Prende così le mosse la nuova stagione teatrale del “Beniamino Joppolo” e lo fa con un’opera sorprendente, memorabile e complessa, “Puccini d’arte e d’amore”, intrisa d’una pluralità di letture difficilmente sintetizzabile all’interno di un articolo.
Non appena uscito dalla sala, la prima sensazione è stata quella di aver preso parte ad un mirabile crepuscolo, proiettato in una onirica, trasfigurata Toscana degli anni 20 nell’ora che volge il disio,che ai navicanti e ‘ntenerisce il core,citando il Sommo.
Opus crepuscolare dunque, magnum opus di Albertazzi, nel quale, al suono di un’immaginaria campana, anche le arie dell’ irresistibile maestro lucchese suonano come vespri, velati fra tessiture di pensieri, panneggi trasparenti nell’anticamere della memoria, che irrompono veementi, come ricordi; ricordi di donne e d’amori, d’amicizie e d’instanti, ora lievi ora gravi, accidenti fortunati e tormentati, tormentati umori, incompiuti propositi, incompiute opere, incompiuta vita… compiuti e straordinari destini.
Queste, in estrema sintesi, le parole chiave utili a decrittare la rappresentazione della vita e delle opere del “superuomo” Puccini-Albertazzi (o Albertazzi-Puccini, come più vi aggrada).

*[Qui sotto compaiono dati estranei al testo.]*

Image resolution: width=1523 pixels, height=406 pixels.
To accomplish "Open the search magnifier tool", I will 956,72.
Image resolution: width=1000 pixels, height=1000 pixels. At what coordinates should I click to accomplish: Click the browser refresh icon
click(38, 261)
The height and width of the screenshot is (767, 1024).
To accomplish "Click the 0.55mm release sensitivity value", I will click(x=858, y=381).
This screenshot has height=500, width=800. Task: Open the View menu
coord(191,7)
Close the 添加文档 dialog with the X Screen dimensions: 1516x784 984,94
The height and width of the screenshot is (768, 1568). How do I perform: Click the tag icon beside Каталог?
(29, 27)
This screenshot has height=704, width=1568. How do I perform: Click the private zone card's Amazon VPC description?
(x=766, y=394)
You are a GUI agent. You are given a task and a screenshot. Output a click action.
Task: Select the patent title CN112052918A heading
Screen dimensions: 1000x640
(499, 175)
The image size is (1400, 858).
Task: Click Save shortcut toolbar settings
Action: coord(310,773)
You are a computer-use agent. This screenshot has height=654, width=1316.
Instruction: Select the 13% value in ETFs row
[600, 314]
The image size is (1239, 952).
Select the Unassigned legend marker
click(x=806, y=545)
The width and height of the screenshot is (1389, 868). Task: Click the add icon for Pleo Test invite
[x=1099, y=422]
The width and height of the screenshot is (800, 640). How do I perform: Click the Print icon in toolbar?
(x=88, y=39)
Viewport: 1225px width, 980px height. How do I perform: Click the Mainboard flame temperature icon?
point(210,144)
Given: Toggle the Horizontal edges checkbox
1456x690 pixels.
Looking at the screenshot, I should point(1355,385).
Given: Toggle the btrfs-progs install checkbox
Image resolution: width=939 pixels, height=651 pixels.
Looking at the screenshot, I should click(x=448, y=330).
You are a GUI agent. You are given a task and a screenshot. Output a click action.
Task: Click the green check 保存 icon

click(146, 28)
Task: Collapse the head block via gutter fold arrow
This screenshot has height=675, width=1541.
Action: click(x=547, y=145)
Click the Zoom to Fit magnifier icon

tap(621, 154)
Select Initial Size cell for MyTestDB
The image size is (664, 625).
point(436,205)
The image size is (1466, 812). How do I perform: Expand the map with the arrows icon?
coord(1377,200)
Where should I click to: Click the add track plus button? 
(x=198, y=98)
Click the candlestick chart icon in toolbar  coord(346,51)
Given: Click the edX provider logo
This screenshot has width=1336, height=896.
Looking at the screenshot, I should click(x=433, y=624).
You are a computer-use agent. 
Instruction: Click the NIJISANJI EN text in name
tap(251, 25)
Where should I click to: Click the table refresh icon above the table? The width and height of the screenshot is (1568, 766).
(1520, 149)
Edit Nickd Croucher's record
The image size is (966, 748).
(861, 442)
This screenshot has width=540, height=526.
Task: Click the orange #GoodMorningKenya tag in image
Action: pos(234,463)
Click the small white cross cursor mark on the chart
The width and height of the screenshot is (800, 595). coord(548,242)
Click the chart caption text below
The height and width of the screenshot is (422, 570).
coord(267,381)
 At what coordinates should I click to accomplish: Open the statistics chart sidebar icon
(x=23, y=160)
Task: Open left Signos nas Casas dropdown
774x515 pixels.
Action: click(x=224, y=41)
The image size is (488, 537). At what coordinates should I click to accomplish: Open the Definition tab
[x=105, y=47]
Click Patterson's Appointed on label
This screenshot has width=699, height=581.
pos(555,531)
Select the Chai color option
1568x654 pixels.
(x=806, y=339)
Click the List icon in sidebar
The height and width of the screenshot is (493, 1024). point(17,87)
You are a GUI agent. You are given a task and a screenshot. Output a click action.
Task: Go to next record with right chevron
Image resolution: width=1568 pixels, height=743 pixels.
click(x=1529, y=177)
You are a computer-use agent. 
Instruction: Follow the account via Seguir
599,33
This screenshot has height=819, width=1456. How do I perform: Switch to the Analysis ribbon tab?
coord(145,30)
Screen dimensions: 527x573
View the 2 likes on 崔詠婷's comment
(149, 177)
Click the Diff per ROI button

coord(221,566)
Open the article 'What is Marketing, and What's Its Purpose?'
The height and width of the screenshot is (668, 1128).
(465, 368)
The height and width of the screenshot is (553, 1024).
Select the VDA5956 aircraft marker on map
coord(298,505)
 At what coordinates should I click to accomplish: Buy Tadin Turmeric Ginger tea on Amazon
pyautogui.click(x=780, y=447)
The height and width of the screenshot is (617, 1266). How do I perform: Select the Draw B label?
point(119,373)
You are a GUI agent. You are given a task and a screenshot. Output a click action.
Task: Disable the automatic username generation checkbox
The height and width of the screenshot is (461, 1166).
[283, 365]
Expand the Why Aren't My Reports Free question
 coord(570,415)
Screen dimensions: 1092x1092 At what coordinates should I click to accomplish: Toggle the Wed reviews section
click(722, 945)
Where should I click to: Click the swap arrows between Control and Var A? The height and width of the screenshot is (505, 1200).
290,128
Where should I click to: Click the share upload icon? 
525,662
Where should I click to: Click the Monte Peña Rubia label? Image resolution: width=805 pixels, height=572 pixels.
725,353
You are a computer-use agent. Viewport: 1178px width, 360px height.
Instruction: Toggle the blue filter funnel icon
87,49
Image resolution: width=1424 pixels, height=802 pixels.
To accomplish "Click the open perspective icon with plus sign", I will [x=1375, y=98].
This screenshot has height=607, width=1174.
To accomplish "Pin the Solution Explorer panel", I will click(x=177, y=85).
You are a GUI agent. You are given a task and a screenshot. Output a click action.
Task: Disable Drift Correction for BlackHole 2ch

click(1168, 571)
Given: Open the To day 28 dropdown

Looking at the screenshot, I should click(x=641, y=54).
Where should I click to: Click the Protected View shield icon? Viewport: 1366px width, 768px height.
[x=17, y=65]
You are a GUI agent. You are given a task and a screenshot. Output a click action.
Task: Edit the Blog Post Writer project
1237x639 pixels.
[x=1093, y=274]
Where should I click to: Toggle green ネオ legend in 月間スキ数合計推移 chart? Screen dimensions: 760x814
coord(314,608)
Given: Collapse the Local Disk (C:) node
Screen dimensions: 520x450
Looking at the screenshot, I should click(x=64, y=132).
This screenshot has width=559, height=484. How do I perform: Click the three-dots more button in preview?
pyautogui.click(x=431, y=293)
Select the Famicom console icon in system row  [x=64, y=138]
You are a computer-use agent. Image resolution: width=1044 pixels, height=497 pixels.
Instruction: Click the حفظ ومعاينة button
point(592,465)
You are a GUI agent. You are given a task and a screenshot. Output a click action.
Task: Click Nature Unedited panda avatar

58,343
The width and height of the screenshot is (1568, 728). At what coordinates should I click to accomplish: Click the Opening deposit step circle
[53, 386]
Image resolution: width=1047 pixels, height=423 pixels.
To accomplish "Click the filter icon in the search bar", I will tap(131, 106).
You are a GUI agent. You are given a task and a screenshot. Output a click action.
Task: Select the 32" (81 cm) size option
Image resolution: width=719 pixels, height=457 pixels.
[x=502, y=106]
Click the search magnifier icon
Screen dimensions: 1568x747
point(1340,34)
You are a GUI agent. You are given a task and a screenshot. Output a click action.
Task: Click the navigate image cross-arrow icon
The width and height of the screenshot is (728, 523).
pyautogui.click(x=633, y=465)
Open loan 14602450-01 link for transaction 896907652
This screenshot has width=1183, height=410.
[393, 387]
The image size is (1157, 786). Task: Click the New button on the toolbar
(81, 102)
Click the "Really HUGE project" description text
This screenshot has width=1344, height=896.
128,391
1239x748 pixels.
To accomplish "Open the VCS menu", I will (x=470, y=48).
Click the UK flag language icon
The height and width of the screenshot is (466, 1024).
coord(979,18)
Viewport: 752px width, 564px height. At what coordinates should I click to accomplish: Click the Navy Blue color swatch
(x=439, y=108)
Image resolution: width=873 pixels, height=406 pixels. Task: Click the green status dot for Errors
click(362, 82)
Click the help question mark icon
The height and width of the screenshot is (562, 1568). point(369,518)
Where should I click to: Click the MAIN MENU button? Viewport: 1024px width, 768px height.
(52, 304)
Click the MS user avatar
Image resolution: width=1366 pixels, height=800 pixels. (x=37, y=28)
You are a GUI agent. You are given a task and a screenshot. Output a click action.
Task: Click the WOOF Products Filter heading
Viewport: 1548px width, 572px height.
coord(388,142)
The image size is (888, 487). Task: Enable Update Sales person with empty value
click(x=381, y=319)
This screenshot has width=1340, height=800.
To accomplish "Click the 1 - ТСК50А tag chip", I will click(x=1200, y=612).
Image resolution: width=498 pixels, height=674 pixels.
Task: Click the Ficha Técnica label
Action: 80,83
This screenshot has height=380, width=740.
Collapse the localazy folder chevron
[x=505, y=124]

L’entità in scena non è il solito straripante, energico Giorgio Albertazzi. In scena non v’è infatti l’attore, l’anima, l’uomo Albertazzi, né il personaggio Puccini; c’è invece, come dicevo, un’entità nuova, la cui essenza è, per l’appunto,distillata dall’attore, dall’anima, dall’uomo e dal personaggio insieme. Nella lunga intervista che l’artista fiesolano ci ha rilasciato (a me e ad alcuni colleghi, e che proporremo integralmente a fondo pagina) appena prima dello spettacolo, egli ci dice: Io stavo pensando tempo fa al rapporto fra corpo e anima; c’è un periodo della vita ( qui comincia lo spettacolo ) che sembra che corpo ed anima vadano all’unisono e poi dopo c’è un momento in cui divorziano; corpo ed anima entrano in conflitto. Non so perché, questa riflessione mi ha fatto pensare a Puccini, agli ultimi anni, quando si ricovera a Bruxelles ( nell’ospedale in cui poi morirà ) e dice “speriamo ci siano delle belle infermiere almeno”. Poi un’altra rivelazione parecchio illuminante: il personaggio non esiste diciamoci la verità, smascheriamo questa cosa, sei tu o non ci sei.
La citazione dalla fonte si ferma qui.